Pod::Cats: Understanding and Using map and grep

Edits: There is no strict reason why map should not return a shorter list, so I'm not discouraging it any more.

map and grep are useful tools in Perl. To understand them needs only the ability to follow some logic, but to use them requires an understanding of lists. You should read this post on lists to understand how lists work in Perl. The main thing you should understand from that is how lists exist in memory, and how they are used with relation to arguments to functions.

map and grep are actually operators, but they behave so much like functions that you'll find them in perlfunc. What they do is they take a list of arguments, like functions do, and convert that list into another list. map transforms the input list, and grep filters the input list.

Remember that lists with zero or one item in them are still lists.

Understanding map

To understand map you need to be able to understand the following:

y = f(x)

If you don't, let's briefly explain it. It means that if you do something (f) to a value (x) you will get another value (y). You've probably seen this before in graphs - the straight line formula is y = mx + c; we can see that all of mx + c is a function using x (m and c are constants), meaning that if you feed an x coordinate in, you will get a y coordinate back. We say that y is a function of x.

In the case of map, x will always be a scalar, because of how lists in Perl are lists of scalars. y could be more than one value, this being how your output list can be longer than your input list. f is provided to map.

map is therefore a transformation. Its purpose is to consistently transform your input list into an output list, by providing each item of your input list to your f, and collecting the ys that you get out of it.

map turns this:

map { f } x, x₁, x₂, x₃, x₄...

into this:

f(x), f(x₁), f(x₂), f(x₃), f(x₄)...

A simple example is mathematical: even numbers. The nth even number is 2n—you learned this in school. If you didn't go to school then you'd better catch up.

That means, for y to be the xth even number, our f is 2x.

f(x) = 2x
f(1) = 2×1 = 2
f(2) = 2×2 = 4
...

That means that, given the numbers 1 to 10 we can find the first 10 even numbers that are greater than 0. If we provide our f to map, and the list 1 .. 10, we should get that.

Defining f(x) for map is a simple case of using the special variable $_ in place of x. For now, we will define our f using {}.

print join ', ', map { $_ * 2 } 1 .. 10
2, 4, 6, 8, 10, 12, 14, 16, 18, 20

This is a good example of what we were learning about lists in the previous post. The join operator joins a list of values using the specified string, in this case a comma and a space. There is no requirement in Perl that this list be either an array or a hard-coded, comma-separated list: it can be anything that, in list context, returns a list¹. That could be a function, or another operator like map or grep.
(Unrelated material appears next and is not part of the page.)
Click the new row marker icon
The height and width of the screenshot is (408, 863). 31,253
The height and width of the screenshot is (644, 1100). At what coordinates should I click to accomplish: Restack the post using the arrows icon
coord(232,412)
This example serves to explain in simple terms how some functionality can be routinely applied to a set of values to return a new set of values. There is no requirement that y is different from x after the execution of f(x). For example, you might wish to search a dictionary for a set of words, but the words themselves might be suffering from grammar, and hence have different letter cases. The dictionary itself would be entirely in lowercase, and hence you would want a lowercase edition of your set of words.

my @lc_words = map { lc } @words

In this case, the f() that we're applying to all members of the array is the operator lc, which operates on $_ by default and returns a lowercase version of its operand. If the input word happened to be already lowercase, the output will equal the input. No matter.

List Return Values

If you recall, lists are lists, in Perl. Arrays and hashes are things constructed from lists, and both of these are treated as lists when used where a list is expected. You can see this principle in action in these examples: our first example used the range operator .. to construct the list of integers between 1 and 10, and fed that to map. The second example used the array @words, which we assumed to exist for the example, as the input list.

And then the output list was used in the first example as the argument list to join, and in the second example it was used as the constructor for a new array.

So far we have been returning only one value, but the f we provide to map can return any number values because it is evaluated in list context. By this mechanism you can turn an array into a hash, which is probably the most common use of that.

my @words = qw(cat dog cow dog monkey);
my %words = map { $_ => 1 } @words;

The map block here returns the input word, $_, and 1. Remember that in this post we learned that => is semantically equivalent to , except with the quoting of the word to its left. Remember also that in the same post we learned that a hash is constructed from any even-sized list (or an odd-sized list, with a warning). So this block is returning two items for every one we put in, doubling the length of the list.

The use of the fat comma in a construct such as this is idiomatic: since it has no actual effect on the output of the map block it is really only there to hearken to the usual construction of a hash, which is a list that uses => a lot. The image conjured is of taking each element of @words and turning it into word => 1, joining it all together until we have an even-sized list thus:

my %words = (
    cat => 1,
    dog => 1,
    cow => 1,
    dog => 1,
    monkey => 1
);

Knowing the intermediate steps to get to that may help:

my %words = map { $_ => 1 } qw(cat dog cow dog monkey);
my %words = map { $_, 1 } qw(cat dog cow dog monkey);
my %words = ('cat', 1, 'dog', 1, 'cow', 1, 'dog', 1, 'monkey', 1);

Of course, in a true application, you would not set @words in this manner in the first place. @words will be computed, perhaps from a file passed in by name on the command line, which you have processed and turned into this array.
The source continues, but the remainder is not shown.